H+/K+- ATPase Inhibition Assay: Table 2 refers to the H+/K+ - ATPase inhibition activity. Out of the 3 solvent extracts used for the study, only methanolic extract of C. inerme showed potent inhibitory activity for H+ /K+ ATPase enzyme isolated from the sheep stomach mucosa. Omeprazole (0.2mg/ml) was used as a positive control for the study. Different aliquots of the methanolic extract were tested for inhibition efficiency. Dose-Dependent Inhibition of enzyme was observed with maximum inhibition activity of 62.9% for 250μg/ml of the extract with an IC50 of 20.560μgm/ml. The specific activity of the enzyme was found to be 3.5 × 10-5 U/mg protein.

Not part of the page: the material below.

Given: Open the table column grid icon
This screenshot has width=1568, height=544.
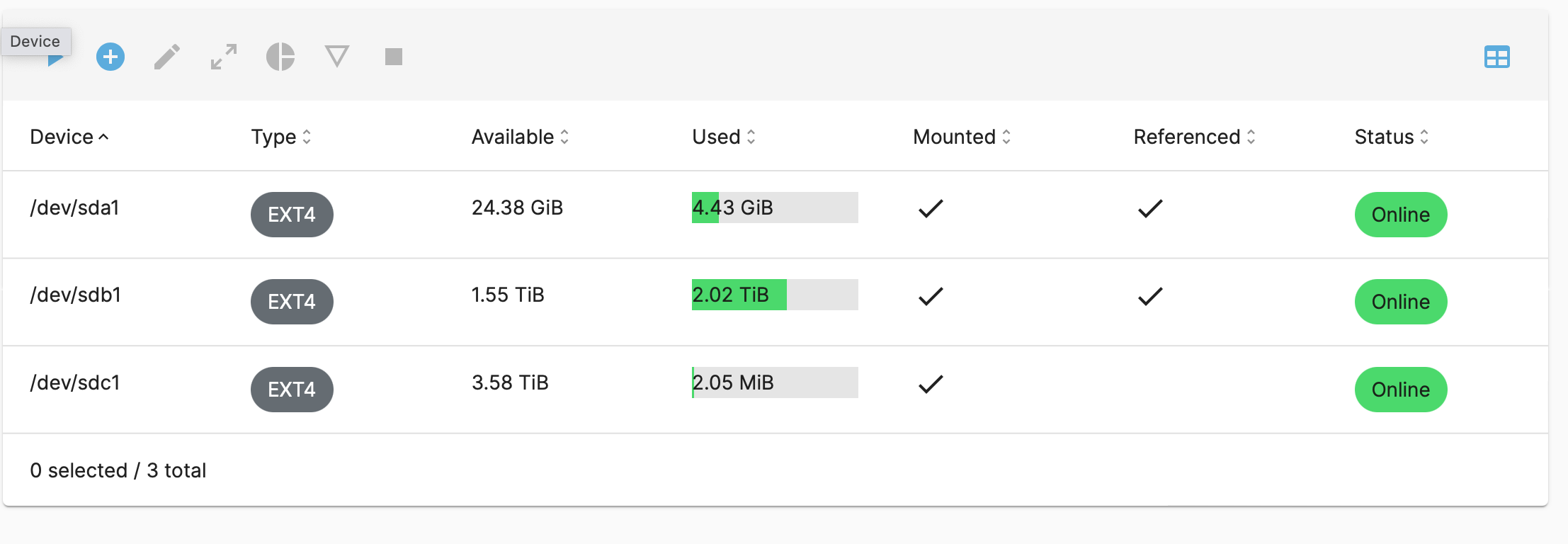Looking at the screenshot, I should click(1496, 57).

TABLE 2: H+/K+- ATPase INHIBITION ASSAY
Sample | Activity (U) | Specific activity (U/mg protein) | % Inhibition |
Omeprazole (std) | 0.006 ± 0.0001 | - | 100 |
Negative control | 0.048 ± 0.0030 | 7.654 × 10-5 ± 0.1081 | 8.52 ± 0.2081 |
50µg | 0.025 ± 0.0015 | 6.566 × 10-5 ± 0.2081 | 27.60 ± 0.6557 |
100µg | 0.019 ± 0.0010 | 4.750 × 10-5 ± 0.1322 | 47.46 ± 0.0214 |
150µg | 0.016 ± 0.0010 | 4.366 × 10-5 ± 0.1527 | 52.63 ± 0.6658 |
250µg | 0.012 ± 0.0010 | 3.433 × 10-5 ± 0.0577 | 62.90 ± 0.5567 |
Values are mean ± SD, n=3
Characterization of the Bioactive Phytochemical by GC-MS: The GC-MS analysis of the methanolic extract leads to the identification of several compounds. As shown in the GC-MS data Fig. 1, the major components were Phytol, Citronellol, Cyclohexanol derivative, Isophytol, and Menthol. These bioactive constituents belong to the category of acyclic mono and diterpenoids and alcohol derivatives.

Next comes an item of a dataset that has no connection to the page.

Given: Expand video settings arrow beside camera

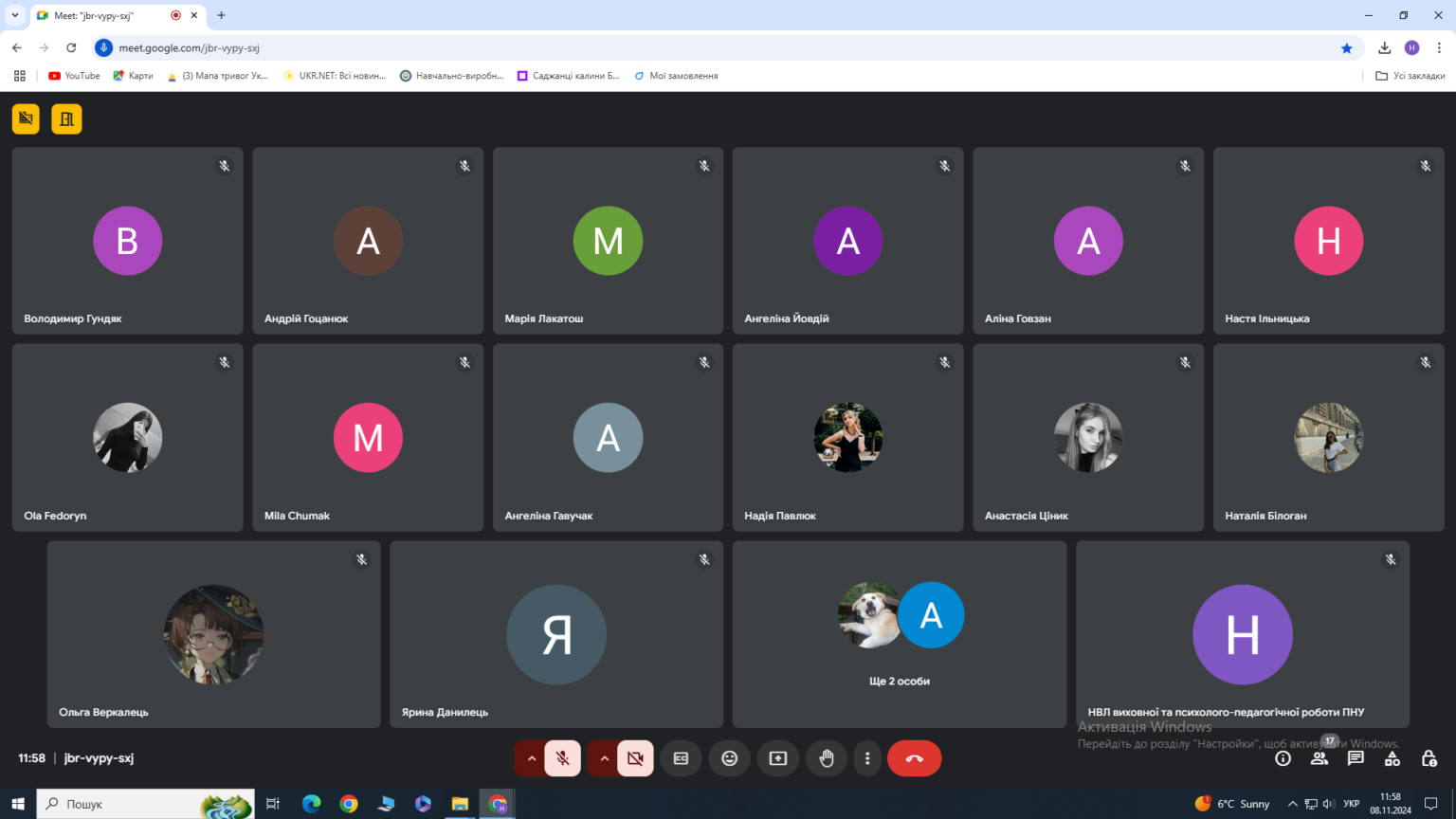Looking at the screenshot, I should tap(604, 758).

FIG. 1: H+/K+- ATPase INHIBITION ASSAY
FIG. 2: GC-MS OF METHANOL EXTRACT
The GC-MS spectrum confirmed the presence of various components with different retention times. The mass spectrometer analyses the compounds eluted at different times to identify the nature and structure of the compounds.

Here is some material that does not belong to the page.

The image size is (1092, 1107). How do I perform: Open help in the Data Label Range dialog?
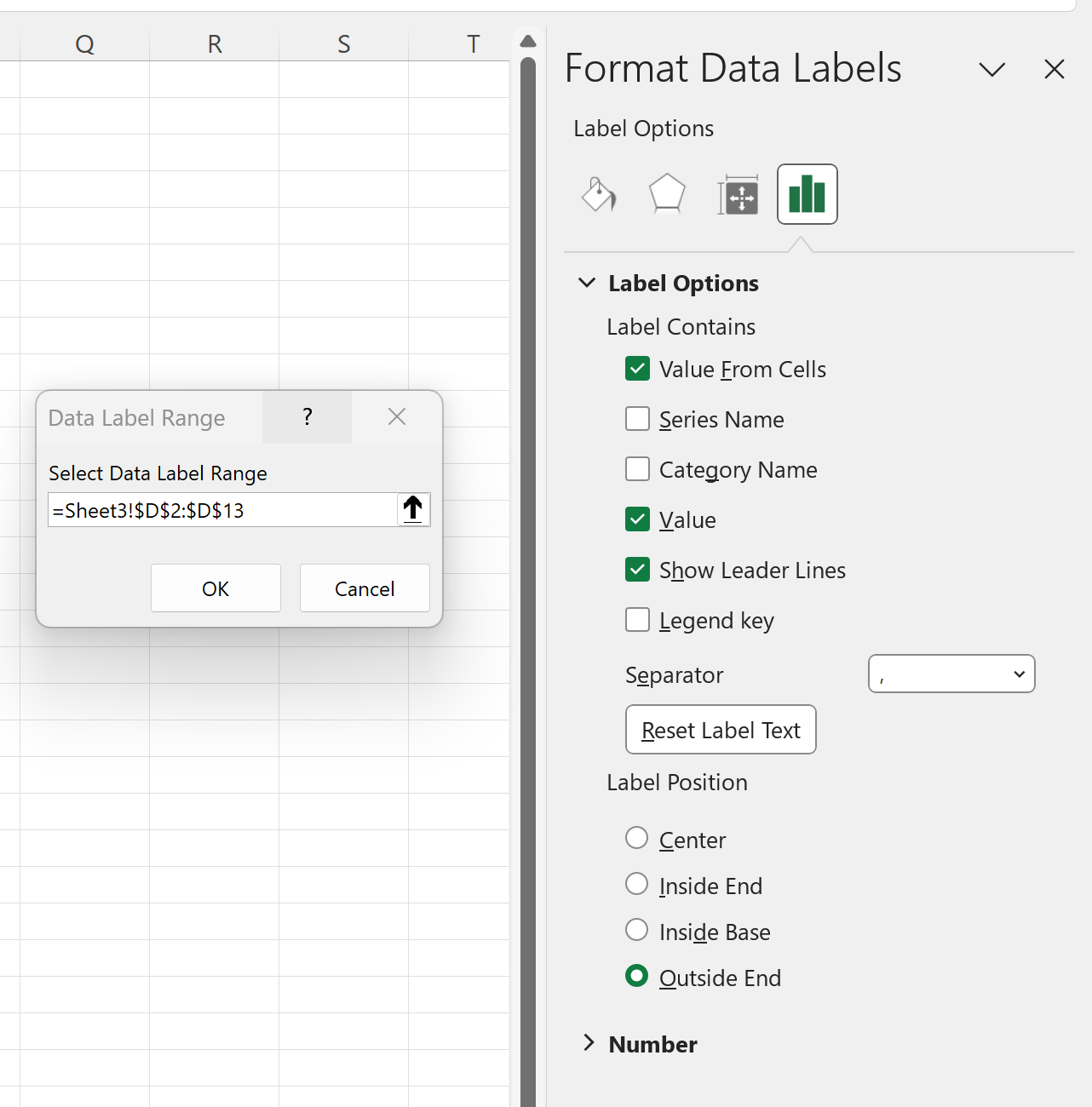click(x=307, y=417)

The result of the purification assay by GC-MS showed that the active molecule “PHYTOL” present in the highest quantity and is responsible for the inhibition of the K+/H+ ATPase enzyme. Since ancient times, plants and plant derived-products have been used in folklores around the world for the treatment of several ailments and diseases. Currently, herbal medicine is becoming a viable alternative treatment over the commercially available synthetic drugs on Gastroduodenal ulcer management/treatment 9. Herbal drugs have preserved their importance due to relatively less toxicity, better cultural acceptability, better compatibility with the human body, lesser adverse effects, economical, effective and easy availability, Cynodon dactylon, Ocimum sanctum, Glycyrrhiza glabra, Ficus religiosa are some of the plants which demonstrated potent antiulcer activity 10-13. The pharmacological studies indicated an immense potential of C. Inerme as anti-inflammatory, anti-diabetic, antimalarial, antiviral, antihypertensive, hypolipidemic, and antioxidant activities. The results from toxicological studies have demonstrated that there is a wide margin of safety for the therapeutic application of C. Inerme, and these findings have substantiated the traditional use of this plant extracts 14.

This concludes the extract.